* start Records *
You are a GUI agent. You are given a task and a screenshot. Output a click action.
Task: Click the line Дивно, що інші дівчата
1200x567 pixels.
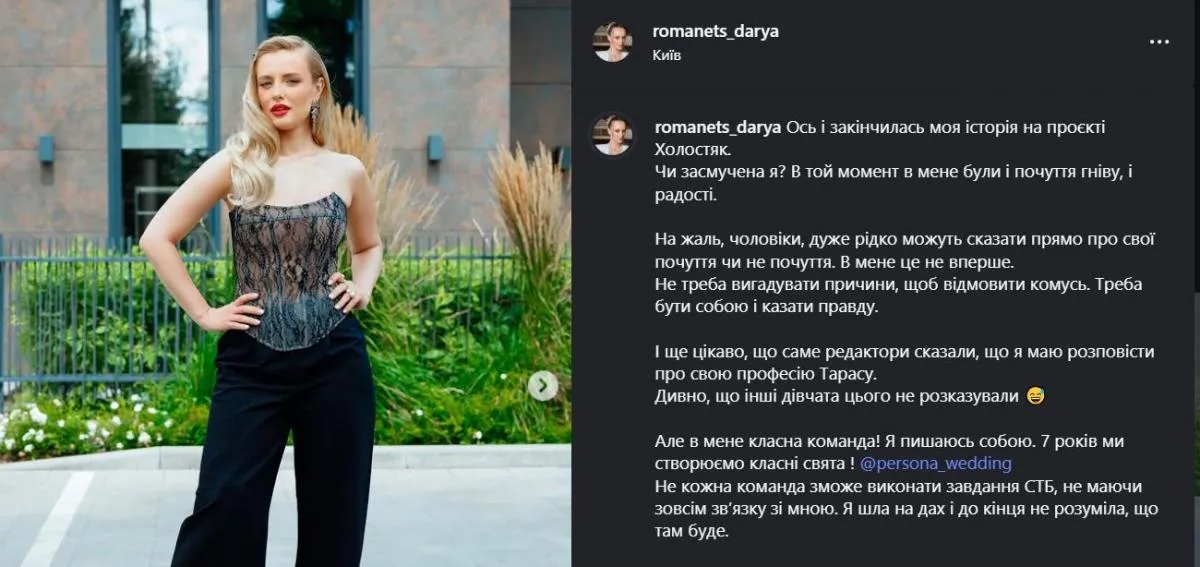(836, 396)
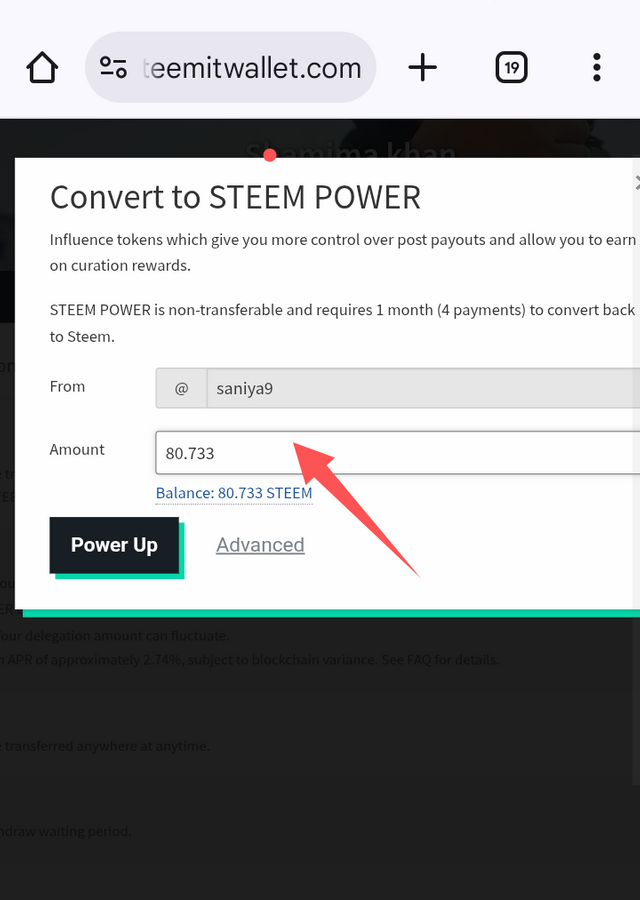Focus the Amount field showing 80.733
The image size is (640, 900).
(x=398, y=453)
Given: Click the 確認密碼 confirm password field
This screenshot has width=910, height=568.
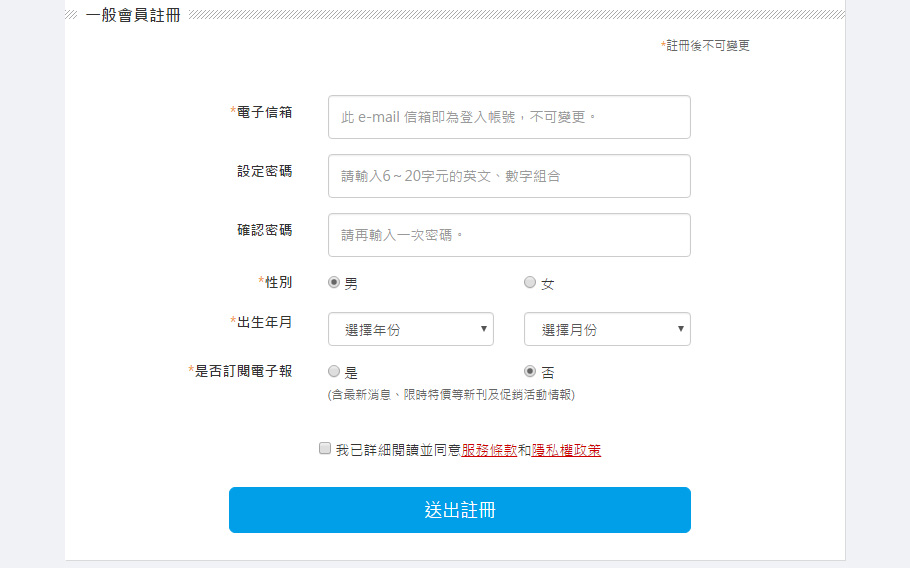Looking at the screenshot, I should [509, 235].
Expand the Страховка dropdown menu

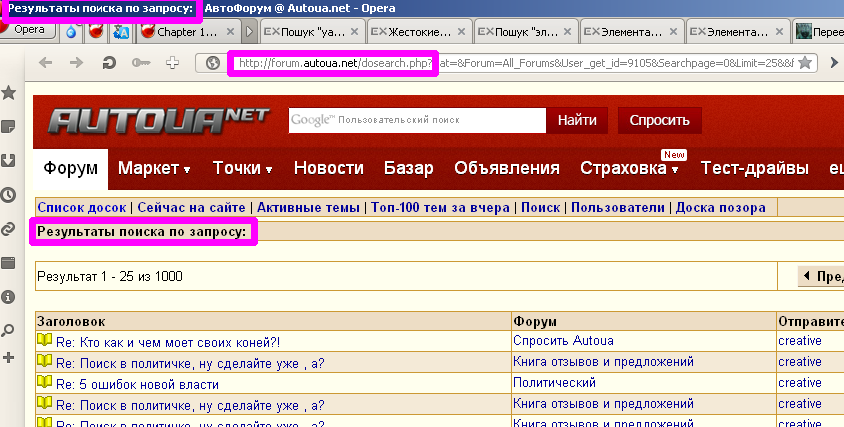coord(629,169)
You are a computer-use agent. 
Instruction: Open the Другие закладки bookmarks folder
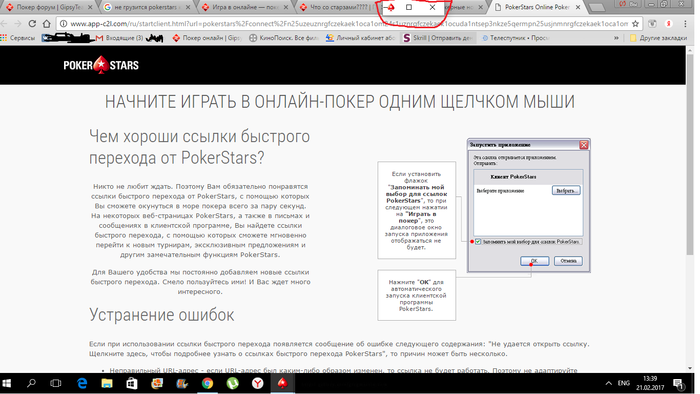pyautogui.click(x=658, y=38)
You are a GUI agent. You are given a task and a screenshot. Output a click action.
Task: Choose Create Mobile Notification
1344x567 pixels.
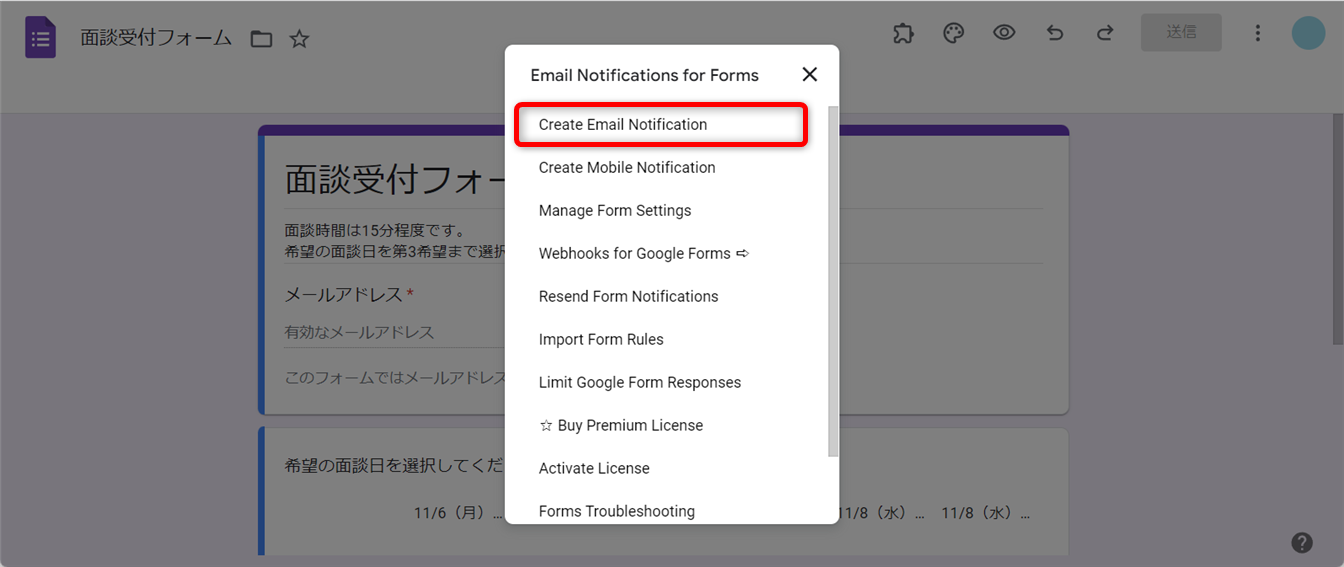(x=627, y=168)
* end Records *
Work instructions ▸
Can you extract every line of text from the entries above, word for word, and leave out the pictures?

Output of the exercise ▸
You are a GUI agent. You are given a task and a screenshot. Output a click action.
Task: Click the line Дивно, що інші дівчата
1200x567 pixels.
(836, 396)
Focus the Amount field showing 80.733
The image size is (640, 900).
(x=398, y=453)
Given: Click the 確認密碼 confirm password field
This screenshot has width=910, height=568.
Looking at the screenshot, I should [509, 235].
Expand the Страховка dropdown menu

coord(629,169)
You are a computer-use agent. 
Instruction: Open the Другие закладки bookmarks folder
pyautogui.click(x=658, y=38)
You are a GUI agent. You are given a task and a screenshot. Output a click action.
Task: Choose Create Mobile Notification
1344x567 pixels.
(x=627, y=168)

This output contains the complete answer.